Spendere bene, certo. Senza sprecare. Ma “spendere come”? Per acquistare “cosa”? Ovvero: il prodotto di quale gamma, il servizio di quale livello, che tipo di efficienza, la tecnologia quanto avanzata e quanto profonda? Insomma: acquistare bene - che è l’imperativo sempre e comunque, la stella polare da tener sempre ferma nel mirino di tutti i giorni - ma per garantire quale salute, quale livello di assistenza, quale uniformità di cure senza magari più quegli ottovolanti che tutti ben sappiamo in un Paese che il federalismo insano di 15 anni ha contribuito per la sua non piccola parte a frantumare?

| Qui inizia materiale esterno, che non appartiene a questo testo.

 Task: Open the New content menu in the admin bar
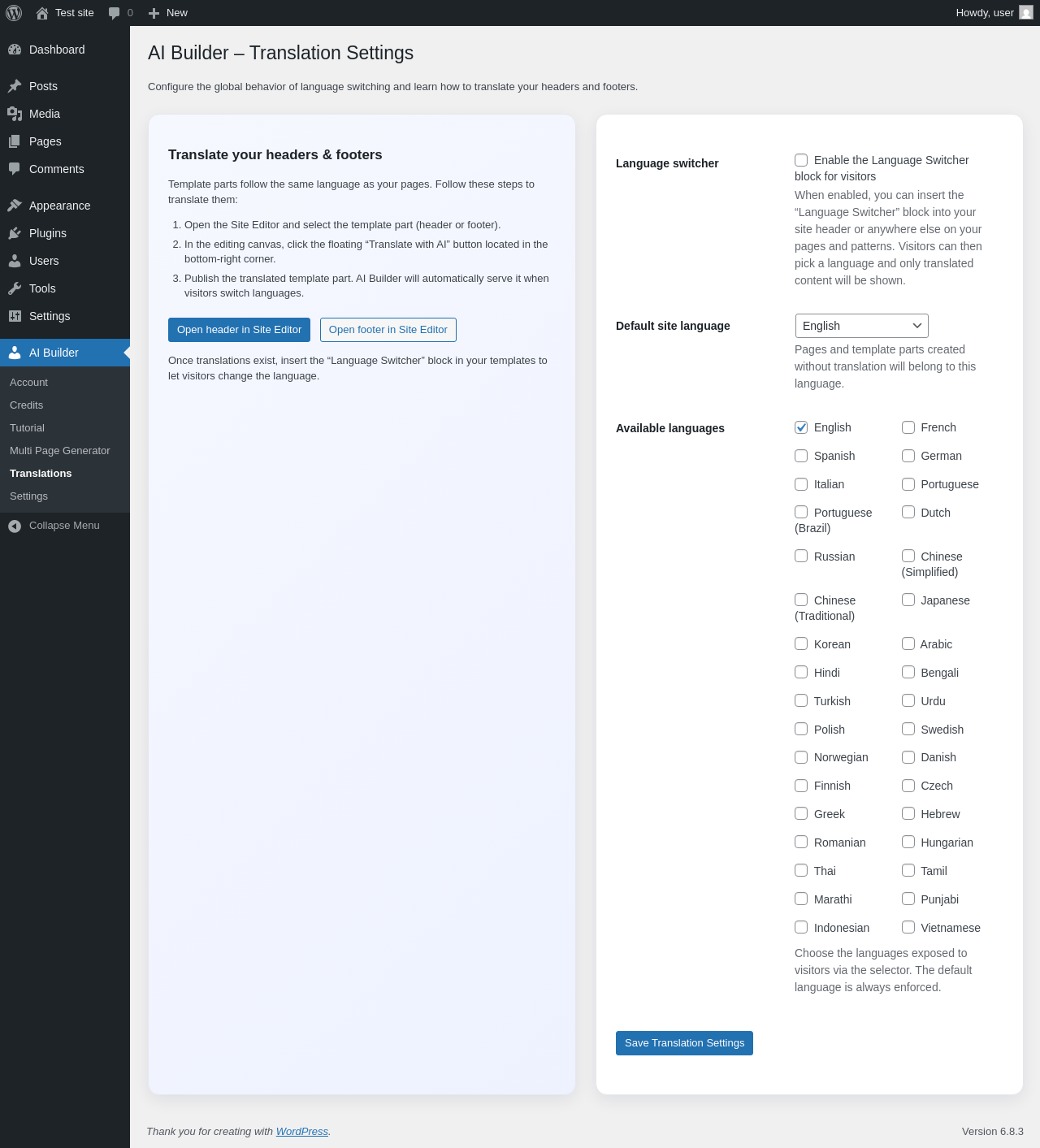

La spending review, la (iper) centralizzazione degli acquisti, la necessità di tenere ben salde le briglia della spesa, l’obbligo di “comprare bene”, non possono farci dimenticare mai che a onte - prima di tutto - c’è l’obbligo della buona cura, anzi della migliore cura. E allora, il dilemma risparmiare-curare deve svolgersi su questo doppio binario. Senza trucchi e imbrogli, va da sé. Per questo Il Sole-24 Ore Sanità ha deciso di avviare una iniziativa specifica, forse mai tentata in questo modo. Parte così il 13 settembre a Roma il 1° tavolo di lavoro che abbiamo denominato «La medicina di laboratorio: un valore per la salute italiana». Primo di tre appuntamenti dedicati ai temi più caldi della diagnostica in vitro: l’incontro di settembre approfondirà tutti gli aspetti del public procurement attraverso un confronto tra diversi protagonisti ciascuno per la sua parte coinvolto su questo tema. Saranno presenti al confronto: Tonino Aceti, coordinatore nazionale del Tribunale per i Diritti del Malato; Claudio Amoroso, membro del Direttivo Fare; Massimiliano Boggetti, Presidente Assodiagnostici di Assobiomedica; Pierangelo Clerici, Presidente FISMeLAB; Lorenzo Leogrande, Presidente Aiic; Roberto Stella, Presidente Snamid.

Ciascun partecipante presenterà la propria posizione sulla tematica degli acquisti dei dispositivi medico-diagnostici in vitro in un documento, che verrà pubblicato da Il Sole 24 Ore Sanità e che servirà da spunto per elaborare nella massima indipendenza un «Manifesto» condiviso da tutti gli attori del sistema.

Gli incontri successivi verteranno quindi sull’appropriatezza nella diagnostica di laboratorio e sull’innovazione tecnologica prodromica all’avvio della medicina personalizzata. Temi caldi, attualissimi, che guardano al presente ma che si proiettano necessariamente (e obbligatoriamente) verso il futuro, verso cure e assistenza che vanno modificandosi anche nell’appiccico alla velocità della luce.

Il comparto della diagnostica in vitro è una delle eccellenze italiane. Con numeri di tutto rispetto. Le imprese di diagnostica in vitro in Italia sono 260, occupano 6.278 addetti con un fatturato medio pari a 10,2 milioni di euro. La maggior parte, ovvero 201, sono imprese nazionali e 59 sono multinazionali. Sono 139 le imprese di produzione, mentre quelle di distribuzione sono 121. La loro maggiore concentrazione è in Lombardia, seguita da Lazio, Toscana, Veneto ed Emilia-Romagna.

Delle 291 imprese start-up censite nel settore dei dispositivi medici, 75 sono di diagnostica in vitro.

Infatti il numero principale delle start-up risulta attivo nel comparto della diagnostica in vitro (26%), seguito dal biomedicale strumentale (21%) e da quello dei servizi e software (20 per cento).